En el debate se juega con tres conceptos: lengua “materna” o “natal”, lenguas “estatales” de las repúblicas y el ruso como idioma del Estado. Las disposiciones del ministerio de Educación en Moscú no reconocen el concepto de “lenguas estatales” de las repúblicas y solo distinguen entre ruso y las otras “lenguas maternas”, afirma el experto.

Las nuevas medidas han causado malestar en otras repúblicas, como Komi o Karelia, en el Norte de Rusia, Osetia del Norte, en el Cáucaso, Bashkiria y Chuvasia, en el Volga, y Yakutia, en Siberia Oriental. No obstante, la situación varía de un lugar a otro, según la cohesión de los pueblos autóctonos, factores demográficos, económicos e históricos. La preocupación de intelectuales y lingüistas se expresa en artículos académicos y divulgativos y no en la calle, admite Lotfullin. “En el imperio ruso, la gendarmería se ocupaba de los tártaros”, afirma, irónico.

Entre los directores de las escuelas de Tatarstán, solo uno, el ruso Pavel Shmakov, director de la escuela Solnze, se niega a cambiar su plan de estudios y ha denunciado los procedimientos seguidos por la Fiscalía.

“Este cambio es presentado como una defensa de la libertad de enseñanza, pero es en realidad una restricción de los derechos de las minorías de contar con la protección del Estado para el aprendizaje de su lengua materna”, dice. Shmákov tiene una carrera de pedagogo brillante, con premios tanto en Rusia como en el extranjero. “Nuestra escuela es muy buena y cuando cometen injusticias con nosotros somos los únicos que nos permitimos hablar abiertamente”. Entre bastidores, le apoyan otros directores de escuela y también le apoyaba el ministro de Educación de Tatarstán, recientemente cesado.

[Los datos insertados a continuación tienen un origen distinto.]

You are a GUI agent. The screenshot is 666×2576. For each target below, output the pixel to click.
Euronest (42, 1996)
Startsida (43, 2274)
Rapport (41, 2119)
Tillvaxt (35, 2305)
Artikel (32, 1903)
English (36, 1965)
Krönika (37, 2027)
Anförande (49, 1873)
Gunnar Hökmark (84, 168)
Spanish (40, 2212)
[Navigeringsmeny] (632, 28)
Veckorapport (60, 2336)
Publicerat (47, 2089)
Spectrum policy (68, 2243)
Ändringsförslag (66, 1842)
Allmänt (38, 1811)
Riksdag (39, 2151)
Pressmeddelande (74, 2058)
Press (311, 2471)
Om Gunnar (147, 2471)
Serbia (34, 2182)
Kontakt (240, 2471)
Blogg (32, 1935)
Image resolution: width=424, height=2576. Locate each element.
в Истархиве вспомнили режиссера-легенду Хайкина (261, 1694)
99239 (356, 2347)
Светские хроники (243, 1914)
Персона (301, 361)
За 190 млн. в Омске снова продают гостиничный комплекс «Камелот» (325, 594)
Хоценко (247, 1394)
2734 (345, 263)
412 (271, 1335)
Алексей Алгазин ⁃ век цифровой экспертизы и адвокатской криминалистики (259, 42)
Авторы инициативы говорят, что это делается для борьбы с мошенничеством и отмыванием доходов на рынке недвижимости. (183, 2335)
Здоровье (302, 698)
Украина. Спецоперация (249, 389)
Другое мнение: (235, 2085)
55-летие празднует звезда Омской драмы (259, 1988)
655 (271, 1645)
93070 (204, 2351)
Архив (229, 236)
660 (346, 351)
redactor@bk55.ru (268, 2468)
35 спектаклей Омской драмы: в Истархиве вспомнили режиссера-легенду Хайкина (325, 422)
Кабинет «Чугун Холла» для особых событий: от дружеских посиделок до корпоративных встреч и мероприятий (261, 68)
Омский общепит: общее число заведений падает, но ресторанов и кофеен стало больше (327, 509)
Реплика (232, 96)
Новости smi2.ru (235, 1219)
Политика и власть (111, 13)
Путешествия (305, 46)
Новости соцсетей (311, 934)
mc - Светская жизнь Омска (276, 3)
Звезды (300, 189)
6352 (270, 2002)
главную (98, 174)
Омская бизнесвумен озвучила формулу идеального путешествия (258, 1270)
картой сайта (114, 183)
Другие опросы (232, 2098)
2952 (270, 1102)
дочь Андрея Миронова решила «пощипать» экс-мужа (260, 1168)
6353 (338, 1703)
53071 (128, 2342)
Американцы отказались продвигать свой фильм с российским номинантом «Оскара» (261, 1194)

Las nuevas medidas son un triunfo para Mijáil Schéglov, director de la sociedad de la cultura rusa de Kazán, según el cual en las repúblicas nacionales de Rusia “el derecho a conservar las lenguas” se ha transformado en una “imposición” sobre la comunidad rusa. Tatarstán “es un territorio de habla rusa”, dice Schéglov, que acusa a las autoridades locales de intentar “crear un enclave aislado en el interior del sistema de educación ruso” y de querer tomar la “revancha” de la “humillación” histórica de 1552, cuando el zar Iván el Terrible conquistó Kazán. El presidente Borís Yeltsin —afirma les abrió esa posibilidad a principios de los noventa cuando, en su lucha contra el centro soviético representado por Mijaíl Gorbachov les dijo a las repúblicas autónomas que se tomaran toda la soberanía que pudieran.